У графа Орлова тем часом из головы не выходила мысль, как развеселить свою царственную подругу. На такие придумки он был не очень горазд, не шут Балакирев, а гвардейский офицер, вот шпагой бы кого проткнуть или в морду кулачищем заехать, на это граф был способен без раздумий. Нрав он имел пылкий, а ум недалёкий, тем и проиграл в будущем Потёмкину, но пока у него с Екатериной Алексеевной отношения были страстными, умел Григорий её так обнять, таким жаром-пылом обжечь, что отказу ему ни в чём не было. Орлов стоял возле окна в коридоре и поглядывал, как одна за другой покидали покои государыни её камеристки. Когда вышла последняя, он двинулся к заветным дверям, но возле лестницы его остановило какое-то шуршание. Он откинул портьеру и увидел прижавшуюся к стене хорошенькую девицу, которая зарделась, как маков цвет. «Ты кто такая?» – спросил Орлов. «Я хозяйская дочь, ваша милость, Екатерина». Граф улыбнулся. Чудно ему показалось – опять Екатерина. «И сколько ещё таких розанов здесь произрастают?» – «У батюшки моего нас четверо». – «И все так же прекрасны?» По-гвардейски привычно схватил девицу в охапку и поцеловал в губы: «Ах, сладка ягодка!» Девица убежала вниз по лестнице, а граф задумался, почесал затылок и радостно улыбнулся – его осенила догадка, чем занять государыню. Вошёл в покои, увидел свою Катеньку, убранную ко сну, в прозрачной батистовой рубашке, подхватил на руки, закружил. «Нашёл я тебе заботу, матушка! Всю твою грусть, скуку окаянную как рукой снимет! Нужно заковать четырёх девиц в крепкие оковы!» – «Это как же они провинились?» – «Ох, и провинились! Представь: молоды, с лица далеко не дурны, за каждой два завода, двадцать тысяч душ, миллионы рублей серебром да золотом. Немедленно возложи на них узы Гименея!» Государыня рассмеялась: «Ты предлагаешь мне быть свахой?»

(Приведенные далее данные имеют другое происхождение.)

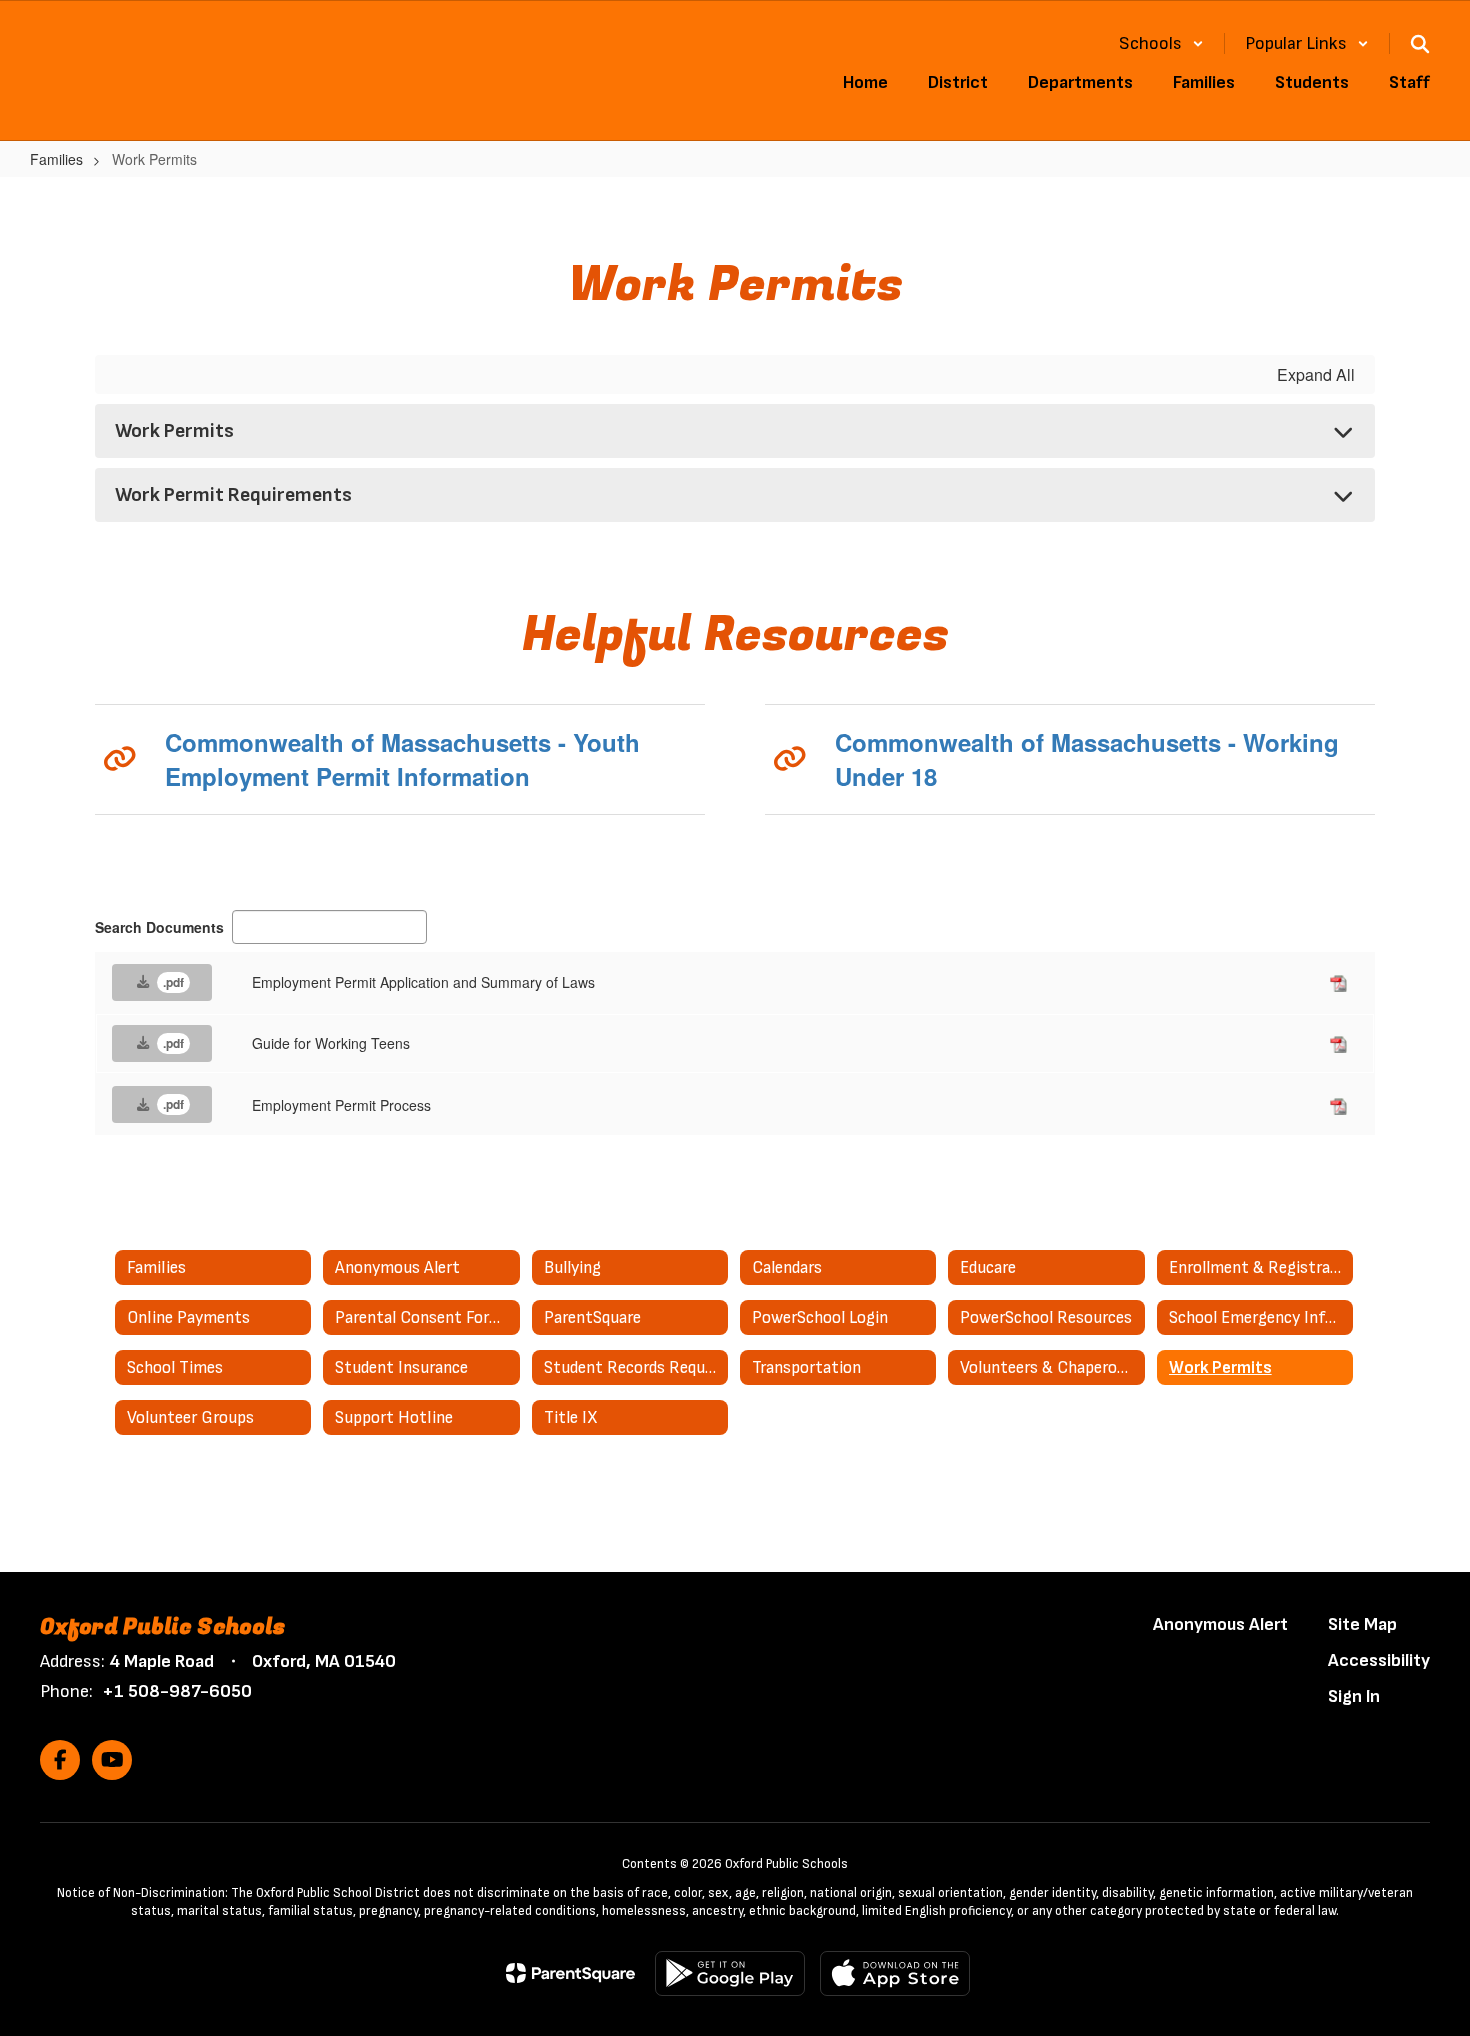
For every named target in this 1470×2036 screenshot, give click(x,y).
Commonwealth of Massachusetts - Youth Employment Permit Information (402, 759)
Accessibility (1379, 1660)
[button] (1161, 43)
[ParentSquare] (570, 1973)
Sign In (1354, 1696)
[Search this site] (1420, 44)
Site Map (1362, 1624)
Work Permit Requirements (233, 495)
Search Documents (159, 927)
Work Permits (174, 431)
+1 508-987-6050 (177, 1691)
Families (56, 159)
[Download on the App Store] (895, 1973)
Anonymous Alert (1220, 1624)
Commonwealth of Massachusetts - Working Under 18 (1087, 759)
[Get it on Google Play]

Так снизошло на семейство Ивана Семёновича Мясникова царское благоволение. Крепко он маялся, как и жена его, Татьяна Борисовна, одной думой: дочери на выданье, а женихов, соразмерных по своим достоинствам с приданым, не находилось. Дворянство бывшего купца, полученное им за классный чин, выглядело в глазах родовитого барства скороспелым и даже плюгавым. Конечно, были женихи из дворян, но по большей части с червоточиной: беднота, из имения только ботфорты на ногах, да шпажонка на боку, да аттестат на чин поручика за пазухой. Такие бы тысячами со всей России набежали, только свистни! Но не о таком счастье мечталось дочерям и самому Мясникову. И он, и Татьяна Борисовна были склонны выдать дочерей за своего брата, купца, за ним надёжнее, и капиталы будут целы, и от балов-машкерадов головы не закружатся, веру отцов крепко блюсти будут. Тревожные думы одолевали Мясниковых, тревожные.
«Завтра ведь у нас куртаг, – сказала государыня. – Озаботься, Гришенька, чтобы наши хозяева были». – «Непременно!» – обрадовался Орлов. Ему намеченное на завтра мероприятие было любо по одной весьма важной причине: государыня, несмотря на его недовольство, постоянно держала вокруг себя свиту молодых блестящих офицеров гвардии, жадно взирающих на неё и готовых при малейшем знаке прыгнуть в царскую постель. Граф прекрасно понимал, что его могущество держится на приязни к нему государыни, и не хотел этого лишаться. Завтрашний куртаг его радовал тем, что он может одним махом избавиться сразу от четырёх вполне возможных соперников.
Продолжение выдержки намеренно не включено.